After the international break, Spurs went into September without the injured Jermain Defoe, who would later miss three months with an ankle injury sustained in international duty. September started with a visit to West Bromwich Albion, and in a game where both Rafael van der Vaart and William Gallas made their Spurs debut, the away side took the lead on 27 minutes through Luka Modrić, who would later have to come off injured. Spurs struggled without him and West Brom equalised with Chris Brunt's 50th career goal, a header in the 41st minute. Tottenham ended up taking the point though after goalkeeper Carlo Cudicini made a number of saves to deny West Brom a win as the game ended 1–1.

Spurs then kicked off their first match of the Champions League proper at Werder Bremen by going two goals to the good, first an own-goal by Bremen defender Petri Pasanen and then a trademark header by Peter Crouch from a Van der Vaart cross, only to be denied a famous victory with goals from Hugo Almeida and Marko Marin to earn Werder Bremen a point against a solid-looking Spurs side on the day.

Tottenham then returned to domestic duty with a home game against Wolverhampton Wanderers on 18 September. Wolves took the lead against what looked like a fatigued Spurs with Steven Fletcher beating Carlo Cudicini to make it 1–0 to Wolves. The introduction of fullback Alan Hutton for the injured Younès Kaboul just before half-time made Spurs look a changed side, and the substitute had a huge part in the equaliser after he was brought down in the penalty area to hand van der Vaart a chance to open his account from the spot – which he did, and Spurs went on to win the game 3–1 with goals from another substitute, Roman Pavlyuchenko, and Alan Hutton himself in the dying seconds to secure a Spurs victory.

The first North London derby of the season saw Spurs take on Arsenal at White Hart Lane in the League Cup third round. Goalkeeper Stipe Pletikosa, young defender Steven Caulker, and midfielder Sandro made their debuts in a cup tie in which Arsenal took the lead with youngster Henri Lansbury finishing off a crisp Arsenal passing move by sliding home a Jack Wilshere cross on 15 minutes. Spurs responded immediately though after half-time with substitute Robbie Keane scoring in the 49th minute after being released by Kyle Naughton. The game finished 1–1 in normal time and the final score was 1–4 to Arsenal, with two Samir Nasri penalty kicks and a straightforward Andrey Arshavin finish securing victory for the away side and guaranteed a fourth round place for Arsenal.

Spurs returned to Premier League action with another London derby defeat, this time to West Ham United at Upton Park. In an eventful match, this one was decided by a 29th minute Frédéric Piquionne header from a Mark Noble corner.

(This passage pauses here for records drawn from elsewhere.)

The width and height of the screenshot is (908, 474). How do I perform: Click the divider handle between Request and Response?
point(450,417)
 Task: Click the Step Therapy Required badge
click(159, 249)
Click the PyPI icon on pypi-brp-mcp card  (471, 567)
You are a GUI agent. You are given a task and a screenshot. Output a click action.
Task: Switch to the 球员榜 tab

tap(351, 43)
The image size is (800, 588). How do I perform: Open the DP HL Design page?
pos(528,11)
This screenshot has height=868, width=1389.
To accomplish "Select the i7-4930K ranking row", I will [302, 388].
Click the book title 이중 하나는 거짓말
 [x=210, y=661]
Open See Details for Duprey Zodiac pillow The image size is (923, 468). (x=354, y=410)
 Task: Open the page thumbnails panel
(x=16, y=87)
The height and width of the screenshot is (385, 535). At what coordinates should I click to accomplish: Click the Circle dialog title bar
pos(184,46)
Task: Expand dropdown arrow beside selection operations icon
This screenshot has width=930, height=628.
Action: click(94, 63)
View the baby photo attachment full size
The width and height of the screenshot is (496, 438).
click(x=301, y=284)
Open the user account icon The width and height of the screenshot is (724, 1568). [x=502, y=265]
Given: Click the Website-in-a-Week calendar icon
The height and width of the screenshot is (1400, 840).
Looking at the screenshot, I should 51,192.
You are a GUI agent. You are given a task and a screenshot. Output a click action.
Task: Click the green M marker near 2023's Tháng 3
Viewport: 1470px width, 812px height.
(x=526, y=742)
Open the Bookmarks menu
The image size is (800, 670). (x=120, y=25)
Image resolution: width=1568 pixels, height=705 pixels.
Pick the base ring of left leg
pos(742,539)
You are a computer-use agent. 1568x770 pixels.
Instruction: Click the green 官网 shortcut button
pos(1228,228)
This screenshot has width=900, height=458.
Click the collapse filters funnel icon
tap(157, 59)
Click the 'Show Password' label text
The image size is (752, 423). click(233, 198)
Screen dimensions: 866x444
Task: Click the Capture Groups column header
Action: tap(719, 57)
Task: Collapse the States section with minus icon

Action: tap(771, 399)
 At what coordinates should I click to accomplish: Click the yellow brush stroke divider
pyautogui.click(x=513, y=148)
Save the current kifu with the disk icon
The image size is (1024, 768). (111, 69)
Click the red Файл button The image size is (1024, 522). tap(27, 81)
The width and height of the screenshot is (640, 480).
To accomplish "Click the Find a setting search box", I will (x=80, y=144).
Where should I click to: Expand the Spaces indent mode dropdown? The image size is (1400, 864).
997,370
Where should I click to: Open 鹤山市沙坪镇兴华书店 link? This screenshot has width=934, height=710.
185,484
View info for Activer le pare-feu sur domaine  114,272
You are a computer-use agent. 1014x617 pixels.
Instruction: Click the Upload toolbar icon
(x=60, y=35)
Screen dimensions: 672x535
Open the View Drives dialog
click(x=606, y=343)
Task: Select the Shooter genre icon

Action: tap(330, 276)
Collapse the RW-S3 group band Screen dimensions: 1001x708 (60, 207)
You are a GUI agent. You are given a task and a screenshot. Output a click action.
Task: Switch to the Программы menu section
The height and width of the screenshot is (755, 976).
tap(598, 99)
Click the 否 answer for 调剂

Spurs ended the month in action in the Champions League against Twente at White Hart Lane. In another impressive European game by Spurs' standards, Spurs missed a host of chances in the first half, including a Van der Vaart penalty, which was saved by the Twente goalkeeper Nikolay Mihaylov. Spurs though scored four in the second half, this time with van der Vaart opening the scoring from a Crouch knock-down two minutes after half-time and then proceeding to get sent off for a second yellow card. Pavlyuchenko made it two though from the spot in the 50th minute before Nacer Chadli poked home 6 minutes later for Twente, to pull it back to 2–1. Another Pavlyuchenko penalty and an individual effort from Gareth Bale made it 4–1 the final score and gave Spurs their first win in the Champions League proper.

Tottenham ended the month eighth in the Premiership and second in the Champions League Group A.

September league table

September game stats

October

Month summary

Spurs began the month of October in Premier League action, starting with a home game against Aston Villa. Spurs fell behind on 16 minutes, after Marc Albrighton slid home from close range to give the visitors the lead. Spurs fought back though, and eventually won the game through a brace from Rafael van der Vaart.

After a break of internationals, Spurs travelled to Craven Cottage for a London derby with Fulham. Spurs again fell behind after a simple Diomansy Kamara finish, but then replied straight from the kick-off, after Van der Vaart's chip rebounded off the top of the crossbar to Roman Pavlyuchenko, who couldn't really miss from almost a yard out. However, Spurs controversially won all three points after Tom Huddlestone hit a fierce long range shot into the bottom corner of the net, which the Fulham team thought had taken a nick off William Gallas, who was indeed standing in an offside position. The goal stood and it seemed it was the right decision, as the ball actually hit a Fulham defender on its way to goal rather than Gallas.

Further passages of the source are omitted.